Requirement: Leave every picture out and print exactly the lines that run from the one containing "Instruction: Select the Quality Profiles tab" to the end of the listing.

----

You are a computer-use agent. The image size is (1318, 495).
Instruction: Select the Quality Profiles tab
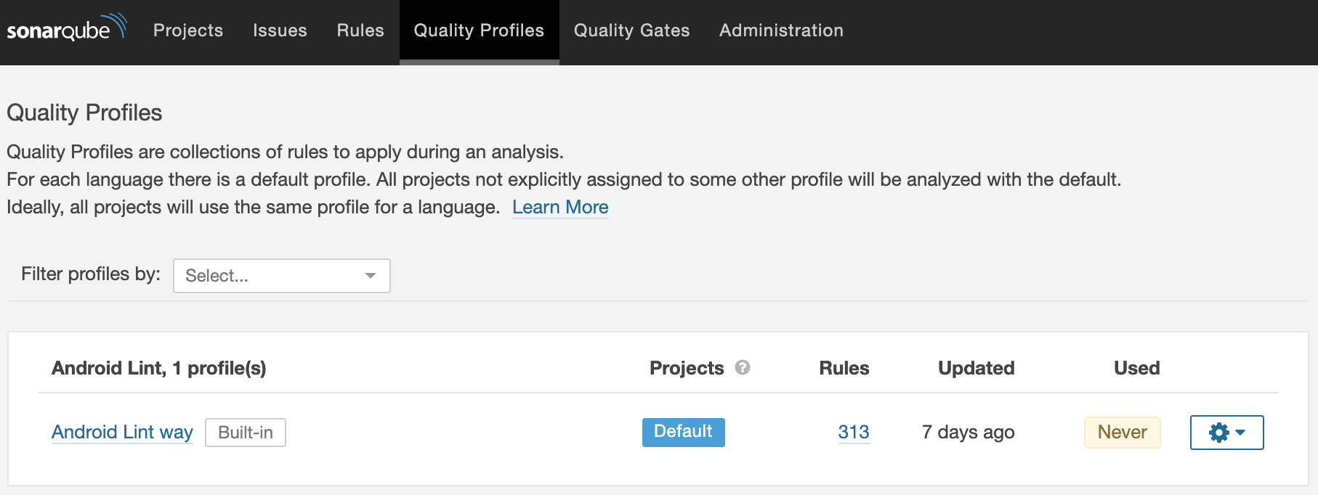pos(479,30)
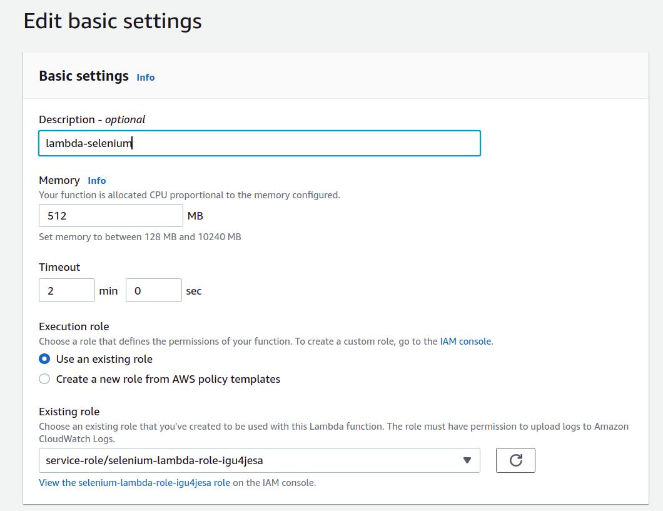663x511 pixels.
Task: Click the refresh roles icon button
Action: [515, 460]
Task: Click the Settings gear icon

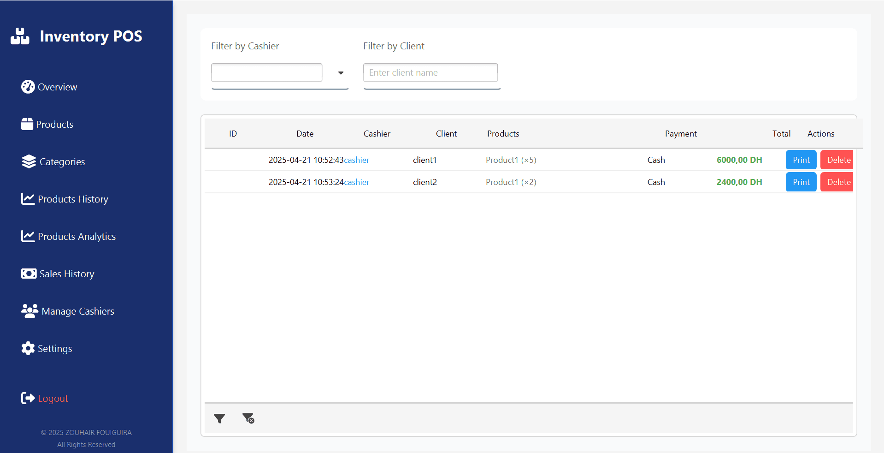Action: pyautogui.click(x=28, y=348)
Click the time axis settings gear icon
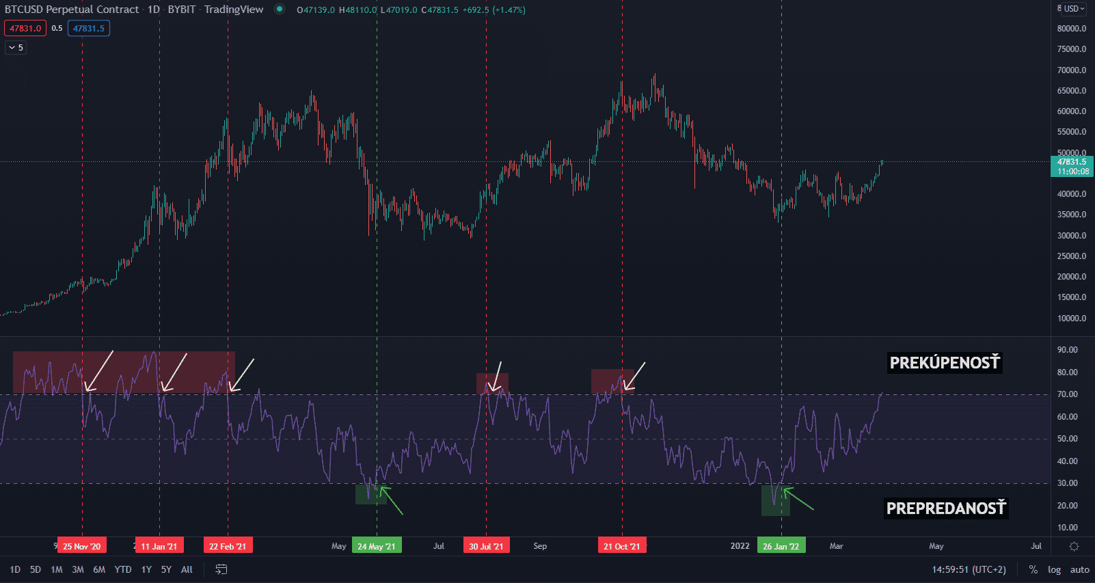The height and width of the screenshot is (583, 1095). [x=1074, y=546]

----

Reply to the task:
Instruction: Select the Quality Profiles tab
pos(479,30)
663x511 pixels.
Task: Click the refresh roles icon button
Action: [515, 460]
Task: Click the Settings gear icon

Action: pyautogui.click(x=28, y=348)
Click the time axis settings gear icon
The height and width of the screenshot is (583, 1095). [x=1074, y=546]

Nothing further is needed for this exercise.